No Império Romano do século I, a escravidão não era baseada na raça, mas fazia parte de um sistema econômico e social complexo. Pessoas tornavam-se escravas por diversos motivos: captura em guerras, dívidas impagáveis, nascimento ou até por decisão própria. Em muitos casos, indivíduos se entregavam voluntariamente à escravidão como forma de sobrevivência, buscando proteção, alimentação, abrigo e estabilidade econômica dentro da casa de um senhor. Para alguns, ser escravo numa casa estruturada era preferível à miséria, à fome ou à morte nas ruas.


Além disso, o escravo romano não era apenas um trabalhador braçal. Muitos exerciam funções qualificadas, como médicos, educadores, administradores e artesãos. A casa (oikos) funcionava como uma unidade econômica e social, e os escravos faziam parte essencial dessa estrutura. Havia também a possibilidade de alforria, o que tornava a escravidão, em muitos casos, uma condição temporária. Contudo, mesmo após a libertação, o ex-escravo permanecia dependente do antigo senhor, pois não dispunha de redes sociais ou recursos próprios.


Dentro desse contexto, Paulo escreve às comunidades cristãs. Quando ele orienta os escravos a obedecerem a seus senhores, não está legitimando a escravidão como vontade divina, mas oferecendo instruções práticas para a convivência cristã dentro de um sistema que ele não tinha poder político para abolir. Ao mesmo tempo, Paulo não se dirige apenas aos escravos. Ele também exorta os senhores, ordenando que tratem seus servos com justiça, respeito e amor, lembrando-lhes que ambos, senhores e escravos,  têm o mesmo Senhor nos céus, diante do qual não há acepção de pessoas.


Essa dupla exortação é fundamental para entender a intenção de Paulo.
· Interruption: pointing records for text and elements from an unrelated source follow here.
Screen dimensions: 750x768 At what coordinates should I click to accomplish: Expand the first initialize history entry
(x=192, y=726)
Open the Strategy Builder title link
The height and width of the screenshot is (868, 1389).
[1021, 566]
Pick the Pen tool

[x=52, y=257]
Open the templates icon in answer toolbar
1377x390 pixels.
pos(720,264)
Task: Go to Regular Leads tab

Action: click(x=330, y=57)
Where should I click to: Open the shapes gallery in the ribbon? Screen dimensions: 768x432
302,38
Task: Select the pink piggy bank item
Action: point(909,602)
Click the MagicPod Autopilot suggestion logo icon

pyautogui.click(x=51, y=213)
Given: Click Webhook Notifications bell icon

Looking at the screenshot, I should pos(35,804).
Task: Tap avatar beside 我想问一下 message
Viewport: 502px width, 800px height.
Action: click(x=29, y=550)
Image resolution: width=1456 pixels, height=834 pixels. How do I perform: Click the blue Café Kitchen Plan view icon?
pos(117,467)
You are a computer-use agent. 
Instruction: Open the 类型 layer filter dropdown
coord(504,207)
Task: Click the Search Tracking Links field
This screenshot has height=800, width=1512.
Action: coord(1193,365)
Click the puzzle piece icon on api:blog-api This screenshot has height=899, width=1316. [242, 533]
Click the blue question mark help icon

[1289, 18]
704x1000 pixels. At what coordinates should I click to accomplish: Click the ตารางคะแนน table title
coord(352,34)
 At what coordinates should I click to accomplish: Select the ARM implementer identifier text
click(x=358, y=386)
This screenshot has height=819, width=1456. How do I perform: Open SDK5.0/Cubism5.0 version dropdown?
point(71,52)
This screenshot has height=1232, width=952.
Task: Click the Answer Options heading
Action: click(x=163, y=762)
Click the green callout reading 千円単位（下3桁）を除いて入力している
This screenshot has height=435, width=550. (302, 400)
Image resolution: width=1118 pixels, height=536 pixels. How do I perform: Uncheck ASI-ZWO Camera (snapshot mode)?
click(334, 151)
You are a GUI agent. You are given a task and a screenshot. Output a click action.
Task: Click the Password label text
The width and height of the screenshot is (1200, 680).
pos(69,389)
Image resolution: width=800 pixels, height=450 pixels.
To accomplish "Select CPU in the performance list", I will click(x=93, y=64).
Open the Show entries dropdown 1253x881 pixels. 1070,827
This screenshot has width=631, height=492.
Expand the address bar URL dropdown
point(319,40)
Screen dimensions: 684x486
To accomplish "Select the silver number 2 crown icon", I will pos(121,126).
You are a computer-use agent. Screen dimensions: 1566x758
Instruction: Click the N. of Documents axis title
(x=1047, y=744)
Ele não reforça a lógica da dominação absoluta típica do direito romano, mas a subverte a partir do evangelho. Ao exigir que os senhores cuidem de seus servos com amor, Paulo introduz um princípio radical de igualdade espiritual e responsabilidade moral, que enfraquece a base ética da escravidão, mesmo que a estrutura social ainda continue existindo.


É importante lembrar também que a escravidão não foi introduzida na África pelos europeus. Já existiam formas de escravidão e servidão em diversas sociedades africanas antes do contato com a Europa. Quando os europeus chegaram ao continente, as primeiras trocas comerciais envolvendo pessoas escravizadas foram frequentemente mediadas por líderes e comerciantes africanos, que vendiam seus próprios irmãos em troca de bens produzidos na Europa. Essa constatação não isenta os europeus da brutalidade do sistema transatlântico, mas ajuda a compreender que a escravidão é um fenômeno humano antigo e complexo, presente em diferentes culturas e épocas.


Portanto, ao interpretar os textos paulinos, é essencial evitar leituras simplistas ou anacrônicas. Paulo não estava defendendo a escravidão racial moderna, nem ignorando a dignidade humana. Pelo contrário, ele procurava transformar as relações sociais de dentro para fora, afirmando que, em Cristo, tanto o escravo quanto o senhor pertencem à mesma família de fé. Sua esperança era que o amor cristão, vivido na prática da igreja, tornasse a escravidão cada vez mais incompatível com a fé cristã.